Мы вышли, когда к нашему убежищу подходил Воронцов.
– Что это вы так распелись?
– Да вот провожали его, – и Соколов указал на меня.
– Не в другую же дивизию провожаете? – сказал Воронцов, стараясь упрятать под ушанку непокорные завихрения своих рыжих волос.
– Дивизия-то, товарищ майор, наша, но... Сам, что ли, Алексеев попросился к Павлову?
– Нет, не сам. Но и он, вижу, рад-радехонек уйти в батарею. Так ведь, старший лейтенант?
Я промолчал.
– Ну вот, видите!
Мои друзья стояли рядом и тоже молчали. Потом, не сговариваясь, сцепившись руками, обнялись. Все четверо. Воронцов при этом развел свои руки так широко, будто хотел обнять всех сразу, в том числе и себя. Вдруг в засветившихся его глазах мы увидели, что он хотел, но не мог сообщить нам, должно быть, очень важное и радостное, но вовремя спохватился, сделал над собой усилие и удержал рвущиеся наружу мысли в себе, сохранив их таким образом неизреченными. Воронцов даже вспотел, испугавшись того, что чуть было не проболтался. Мы это поняли и не домогались выудить из него тайну, которую он обязан строжайше хранить. Но была ли она для нас такой уж тайной?! Ведьмы тоже могли слышать, сопоставлять, обобщать увиденное и услышанное и делать наконец свои выводы, как, видно по всему, сделал их для себя Кузьмич из простой бабьей болтовни о переправе наших войск южнее Сталинграда.

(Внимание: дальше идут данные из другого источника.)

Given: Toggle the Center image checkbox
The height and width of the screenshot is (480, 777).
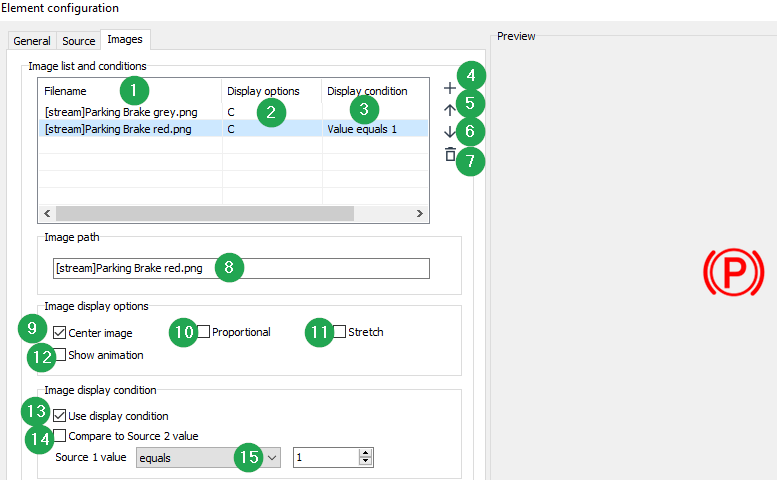Looking at the screenshot, I should pos(61,332).
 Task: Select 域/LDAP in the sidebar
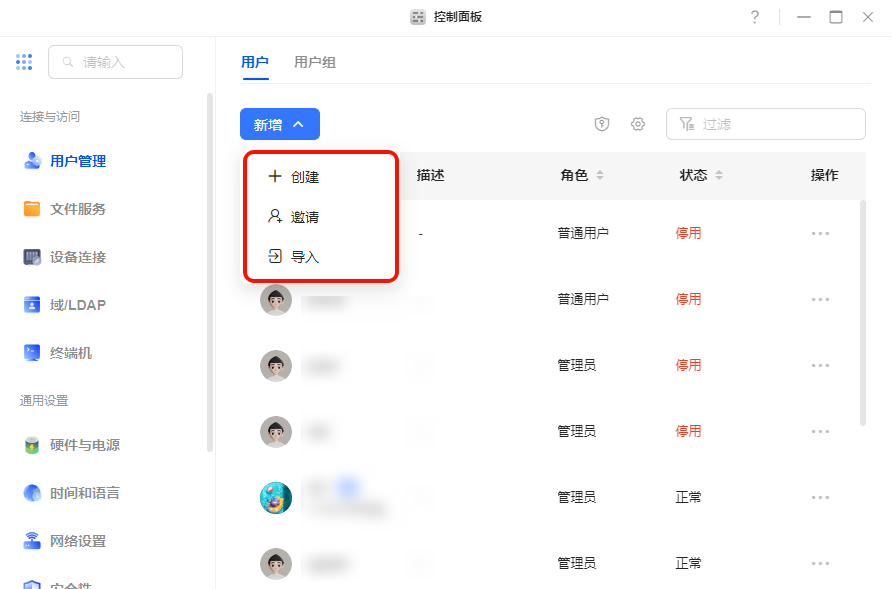77,305
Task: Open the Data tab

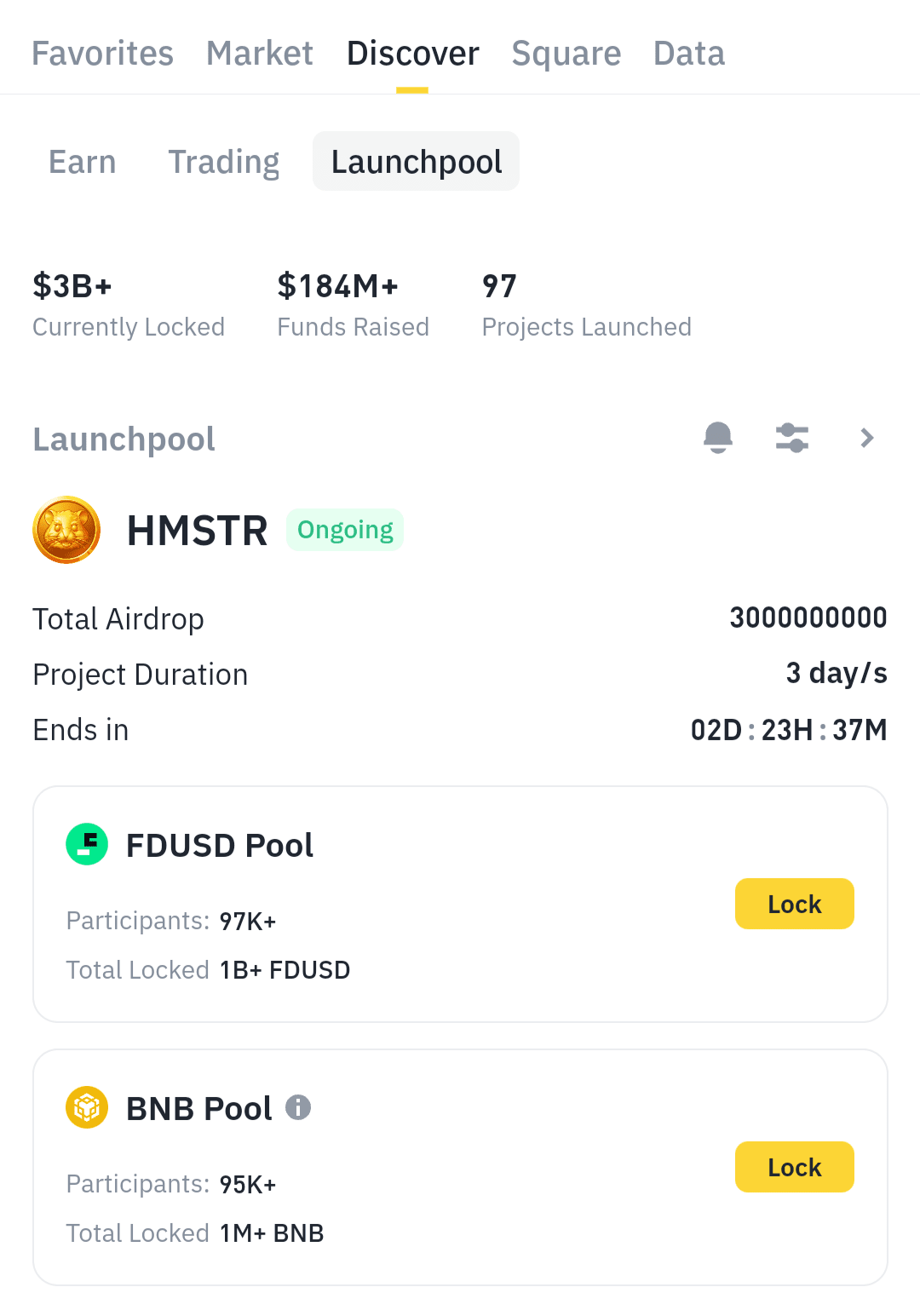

Он хоть и спрашивал себя: «К чему бы это?» – а сам-то, старый хитрец, уже знал, как и к чему. Майор уже оправился от испуга, даже повеселел, но это уж больше оттого, наверное, что приберег для меня, во всяком случае, большую и весьма радостную новость: в канун праздника для двенадцати человек из нашей дивизии вышло награждение – первое за время сталинградских боев. И среди этих двенадцати счастливчиков был и я. Медаль «За боевые заслуги», полученная мною, оказалась самой дорогой наградой. Ни два ордена Ленина, ни тоже два ордена Красной Звезды, ни еще два ордена Отечественной войны II степени, ни множество других орденов и медалей, полученных мною на войне и после войны, не могли ни умалить, ни приглушить в долгой жизни моей вот это. И не только потому, что она была первой, а главным образом потому, что выплавлялась в огне сталинградских сражений и является родной сестрой медали, которая так и называется: «За оборону Сталинграда», и лежат они у меня теперь особицей, рядышком, как две сестры.